## Set task
Update the interview excerpt below: reproduce it from "Yolanda Pierce: That’s a" up to and including "on the progress.", and change every "seeds" to "saplings".

Bill Lamar: One of the things you remind me of is I have to tell myself very frequently that those things, too, are holy.

Yolanda Pierce: Absolutely.

Bill Lamar: And those things make possible the heart of the life of the church. Hearing the voice of God, following God, being swept up into the mystery, and swept up in the transformation of the world as God leads us in that direction.

Yolanda Pierce: That’s such a beautiful thought, to think about that form of labor as holy. My first few weeks as dean, I think, I was frustrated because I wanted to sit at the table. I had such grandiose ideas: “We’re going to transform theological education.” And instead, I’m going through 150, 200 emails a day. And I’m like, “So how is this transformative?”

But that work is holy. It matters that our students have transcripts. It matters that we talk to the financial aid office. And so I’m learning on the ground that all of the tasks that I am giving unto God actually contribute to my students’ vocation.

Bill Lamar: What brings you the most joy in this new work?

Yolanda Pierce: That’s a tough question. For a long time, I don’t think I could answer it, because I just had a lot of fires and frustrations, and so it didn’t feel like much joy.

What I say now is that I know I’m planting seeds. I’m planting seeds of crops that I might not even see grow or come to fruition, but the small changes that I’m making at Howard, the skills that I’m learning which help me to grow as a scholar, a professor, as an administrator, are seeds, and they are being planted. And I will continue to water them, and I might not see the crops grow.

So it brings me joy to know that in every little small area, progress is being made, even if I can’t necessarily put my hands quite yet on the progress.

Bill Lamar: What is frustrating you?

Yolanda Pierce: OK, so what is frustrating me? This is my first experience at an HBCU, historically black college or university. There are only in the country now six HBTIs -- that stands for historically black theological institutions.

It is frustrating for me to see that there are only six, because the vast majority of HBCUs were actually founded as training grounds for ministers and teachers. And so hundreds of [institutions] in the 19th century were founded to train black men and women for teaching, for ministry. And we are now down to six. And so it’s frustrating to me that we don’t sometimes recognize the legacy and the foundation of these institutions, and value them.

I left a very resource-rich institution, Princeton, where I learned so much and gained so much, and I am now at a very resource-strapped institution, whose legacy is so incredible.

## Dataset section
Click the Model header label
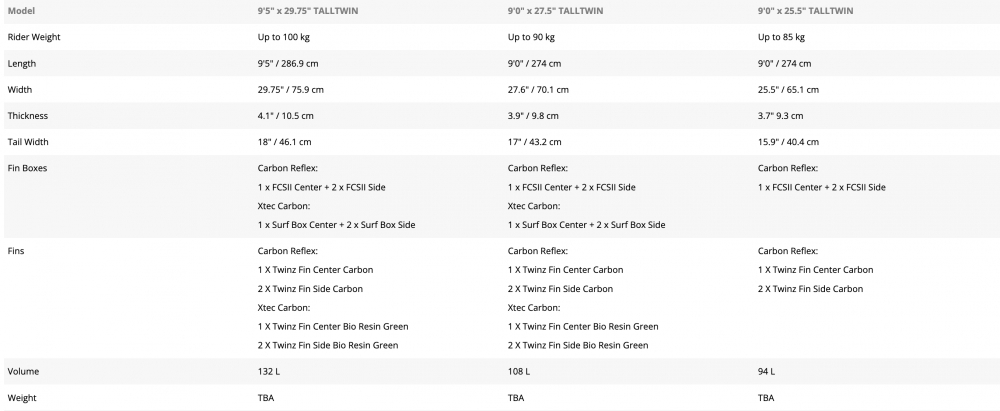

## Answer to the task
Yolanda Pierce: That’s a tough question. For a long time, I don’t think I could answer it, because I just had a lot of fires and frustrations, and so it didn’t feel like much joy.

What I say now is that I know I’m planting saplings. I’m planting saplings of crops that I might not even see grow or come to fruition, but the small changes that I’m making at Howard, the skills that I’m learning which help me to grow as a scholar, a professor, as an administrator, are saplings, and they are being planted. And I will continue to water them, and I might not see the crops grow.

So it brings me joy to know that in every little small area, progress is being made, even if I can’t necessarily put my hands quite yet on the progress.